Per la salvezza del gregge


Dopo la sua venuta in Antiochia fu rimproverato da Paolo, ma la causa del rimprovero non fu perché egli si atteneva alle costumanze giudaiche, cioè del popolo nel quale era nato ed era stato educato, anche se poi non le rispettava quand’era fra i pagani.

Fu rimproverato perché tali costumanze egli voleva imporle ai pagani, a ciò indotto dalla presenza di alcuni, provenienti da Giacomo, cioè dalla Giudea e dalla Chiesa di Gerusalemme, presieduta da Giacomo.

Costoro erano ancora convinti che la salvezza dipendesse dalle pratiche legali, e Pietro, impaurito dalla loro presenza, evitava di frequentare i pagani, mostrando con la sua ambiguità d’essere d’accordo nell’imporre ai pagani i pesi di quell’asservimento legalistico. Ciò appare abbastanza chiaramente dal rimprovero di Paolo. Non dice infatti: Se tu, che sei un giudeo, vivi alla maniera dei pagani, come fai a tornare alle costumanze giudaiche?, ma dice: Come fai a costringere i pagani a vivere da giudei?

L’avergli poi rivolto il rimprovero alla presenza di tutti è perché vi fu costretto dalla necessità. Dal suo rimprovero infatti doveva essere sanata l’intera comunità, e pertanto correggere in segreto un errore palesemente nocivo sarebbe stato del tutto inutile.
Da notarsi inoltre la maturità spirituale e il progresso nella carità raggiunti da Pietro, cui dal Signore era stato detto per tre volte: Mi ami tu? Pasci le mie pecore.

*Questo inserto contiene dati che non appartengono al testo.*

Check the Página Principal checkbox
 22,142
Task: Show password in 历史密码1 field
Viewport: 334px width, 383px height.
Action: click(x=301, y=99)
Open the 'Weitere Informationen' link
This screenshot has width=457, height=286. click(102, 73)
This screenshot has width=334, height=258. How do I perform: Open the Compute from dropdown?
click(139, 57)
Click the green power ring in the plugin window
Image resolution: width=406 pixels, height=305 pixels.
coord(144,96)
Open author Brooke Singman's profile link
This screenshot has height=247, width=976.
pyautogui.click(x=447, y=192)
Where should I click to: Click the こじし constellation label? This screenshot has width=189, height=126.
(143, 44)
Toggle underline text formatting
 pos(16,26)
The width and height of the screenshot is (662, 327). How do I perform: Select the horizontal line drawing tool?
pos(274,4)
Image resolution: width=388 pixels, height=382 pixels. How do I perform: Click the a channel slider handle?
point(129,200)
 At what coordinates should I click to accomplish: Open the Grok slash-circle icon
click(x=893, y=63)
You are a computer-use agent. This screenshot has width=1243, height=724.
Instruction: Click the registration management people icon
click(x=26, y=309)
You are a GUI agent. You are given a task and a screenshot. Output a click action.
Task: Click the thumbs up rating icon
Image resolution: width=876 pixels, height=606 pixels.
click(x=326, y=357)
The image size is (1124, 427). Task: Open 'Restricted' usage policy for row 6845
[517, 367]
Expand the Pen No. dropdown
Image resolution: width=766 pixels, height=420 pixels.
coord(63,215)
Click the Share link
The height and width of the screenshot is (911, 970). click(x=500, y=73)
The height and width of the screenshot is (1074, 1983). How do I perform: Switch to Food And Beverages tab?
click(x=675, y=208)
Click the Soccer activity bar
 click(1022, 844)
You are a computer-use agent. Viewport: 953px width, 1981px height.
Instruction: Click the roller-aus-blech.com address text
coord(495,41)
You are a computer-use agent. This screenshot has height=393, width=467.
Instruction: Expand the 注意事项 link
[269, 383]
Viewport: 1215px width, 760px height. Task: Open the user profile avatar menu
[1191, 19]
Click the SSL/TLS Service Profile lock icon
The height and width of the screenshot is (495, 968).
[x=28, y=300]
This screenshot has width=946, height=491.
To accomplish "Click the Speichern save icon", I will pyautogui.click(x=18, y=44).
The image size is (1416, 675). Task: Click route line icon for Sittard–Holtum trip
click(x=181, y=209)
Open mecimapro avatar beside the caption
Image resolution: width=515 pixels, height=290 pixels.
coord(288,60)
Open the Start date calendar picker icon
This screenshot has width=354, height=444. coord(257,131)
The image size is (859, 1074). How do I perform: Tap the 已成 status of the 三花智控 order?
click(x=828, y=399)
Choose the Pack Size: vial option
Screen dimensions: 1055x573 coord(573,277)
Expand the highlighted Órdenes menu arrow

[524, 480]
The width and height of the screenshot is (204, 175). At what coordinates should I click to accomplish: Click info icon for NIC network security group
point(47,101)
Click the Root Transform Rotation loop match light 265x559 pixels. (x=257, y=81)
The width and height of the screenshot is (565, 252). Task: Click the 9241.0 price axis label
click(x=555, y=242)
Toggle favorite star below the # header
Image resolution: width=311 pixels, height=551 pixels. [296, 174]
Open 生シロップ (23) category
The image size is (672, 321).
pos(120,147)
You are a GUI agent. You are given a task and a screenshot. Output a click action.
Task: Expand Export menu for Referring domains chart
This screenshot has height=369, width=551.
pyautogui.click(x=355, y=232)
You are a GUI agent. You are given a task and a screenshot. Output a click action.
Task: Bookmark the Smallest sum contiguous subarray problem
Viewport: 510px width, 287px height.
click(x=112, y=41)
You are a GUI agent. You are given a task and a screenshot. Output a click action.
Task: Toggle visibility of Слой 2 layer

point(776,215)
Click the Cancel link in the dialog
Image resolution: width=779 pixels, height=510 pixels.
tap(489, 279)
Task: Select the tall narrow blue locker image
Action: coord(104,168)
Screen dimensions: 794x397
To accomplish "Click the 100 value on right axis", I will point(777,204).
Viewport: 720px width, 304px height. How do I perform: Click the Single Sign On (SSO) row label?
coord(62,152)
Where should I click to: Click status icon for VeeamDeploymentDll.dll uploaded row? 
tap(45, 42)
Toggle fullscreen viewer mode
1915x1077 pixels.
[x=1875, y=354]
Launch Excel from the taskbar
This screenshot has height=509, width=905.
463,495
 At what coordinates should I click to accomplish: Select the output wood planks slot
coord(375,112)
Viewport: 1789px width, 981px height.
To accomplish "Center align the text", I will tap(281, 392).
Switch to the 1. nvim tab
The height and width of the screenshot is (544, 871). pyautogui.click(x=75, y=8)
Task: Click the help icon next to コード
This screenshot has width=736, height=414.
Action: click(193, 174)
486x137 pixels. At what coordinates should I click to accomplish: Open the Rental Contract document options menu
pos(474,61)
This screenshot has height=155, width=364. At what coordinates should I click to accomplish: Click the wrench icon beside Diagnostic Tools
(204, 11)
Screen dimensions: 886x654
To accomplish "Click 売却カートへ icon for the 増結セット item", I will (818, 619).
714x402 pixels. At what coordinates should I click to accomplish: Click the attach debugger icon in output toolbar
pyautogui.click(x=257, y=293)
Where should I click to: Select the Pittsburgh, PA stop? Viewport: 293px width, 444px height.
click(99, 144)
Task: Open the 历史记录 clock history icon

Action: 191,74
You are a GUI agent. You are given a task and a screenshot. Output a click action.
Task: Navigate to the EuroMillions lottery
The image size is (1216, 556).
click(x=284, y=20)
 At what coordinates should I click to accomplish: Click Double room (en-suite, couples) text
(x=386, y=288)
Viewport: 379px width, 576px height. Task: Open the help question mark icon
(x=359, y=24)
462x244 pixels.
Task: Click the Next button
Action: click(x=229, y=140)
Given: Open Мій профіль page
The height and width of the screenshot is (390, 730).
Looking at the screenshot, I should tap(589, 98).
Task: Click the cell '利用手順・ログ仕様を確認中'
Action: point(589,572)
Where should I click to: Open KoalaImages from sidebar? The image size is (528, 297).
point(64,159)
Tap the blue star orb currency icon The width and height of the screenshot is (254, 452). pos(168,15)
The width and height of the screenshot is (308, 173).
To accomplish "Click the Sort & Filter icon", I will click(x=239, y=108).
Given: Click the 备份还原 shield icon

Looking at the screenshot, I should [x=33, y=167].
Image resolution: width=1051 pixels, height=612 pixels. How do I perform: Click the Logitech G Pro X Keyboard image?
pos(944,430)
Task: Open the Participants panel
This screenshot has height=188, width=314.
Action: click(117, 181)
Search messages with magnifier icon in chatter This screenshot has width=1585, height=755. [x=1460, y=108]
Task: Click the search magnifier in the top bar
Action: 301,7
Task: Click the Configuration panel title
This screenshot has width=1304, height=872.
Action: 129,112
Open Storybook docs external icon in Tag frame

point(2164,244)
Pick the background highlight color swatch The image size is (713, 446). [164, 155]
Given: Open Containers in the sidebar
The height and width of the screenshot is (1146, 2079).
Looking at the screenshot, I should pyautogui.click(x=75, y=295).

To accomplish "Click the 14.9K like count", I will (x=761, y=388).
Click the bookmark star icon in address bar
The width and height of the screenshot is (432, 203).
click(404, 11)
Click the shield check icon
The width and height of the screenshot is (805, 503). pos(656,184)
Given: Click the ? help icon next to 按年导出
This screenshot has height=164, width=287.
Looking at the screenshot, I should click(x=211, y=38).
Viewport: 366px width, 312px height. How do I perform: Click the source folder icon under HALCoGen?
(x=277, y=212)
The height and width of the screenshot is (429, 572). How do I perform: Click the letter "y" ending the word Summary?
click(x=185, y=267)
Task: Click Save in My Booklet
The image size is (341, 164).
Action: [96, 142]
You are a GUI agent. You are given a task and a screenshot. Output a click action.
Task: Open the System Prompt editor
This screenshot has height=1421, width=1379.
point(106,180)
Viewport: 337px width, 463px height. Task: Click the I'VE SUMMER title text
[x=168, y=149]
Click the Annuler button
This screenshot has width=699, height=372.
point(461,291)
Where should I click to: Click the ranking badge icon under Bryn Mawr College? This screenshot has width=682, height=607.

Per la salvezza del gregge egli seppe accettare volentieri un simile rimprovero, anche se a lui rivolto da un pastore di grado inferiore. E in effetti colui che veniva rimproverato desta più stupore e rimane più difficile a imitarsi che non colui che lo rimproverava. In realtà è abbastanza facile scorgere il difetto da correggere nell’altro e intervenire con parole di disapprovazione o di rimprovero perché si corregga.
Correggere l’altro infatti è certamente più facile che non vedere in te stesso cosa tu abbia da correggere, e accettare di buon animo la correzione, anche se fatta da te stesso, peggio poi se te la faccia un altro, per di più inferiore, e te la faccia alla presenza di tutti.

Il comportamento di Pietro ha pertanto valore come grande esempio di umiltà, che è il sommo dell’ascesi cristiana in quanto con l’umiltà si tutela la carità, mentre nulla più della superbia ha potere di demolirla.

Per questo non disse il Signore: «Prendete il mio giogo e imparate da me, poiché io risuscito i morti da quattro giorni e li fo uscire dal sepolcro o perché scaccio dal corpo dell’uomo ogni sorta di demoni e guarisco tutte le malattie», e così di seguito; ma disse: Prendete il mio giogo e imparate da me che sono mite ed umile di cuore.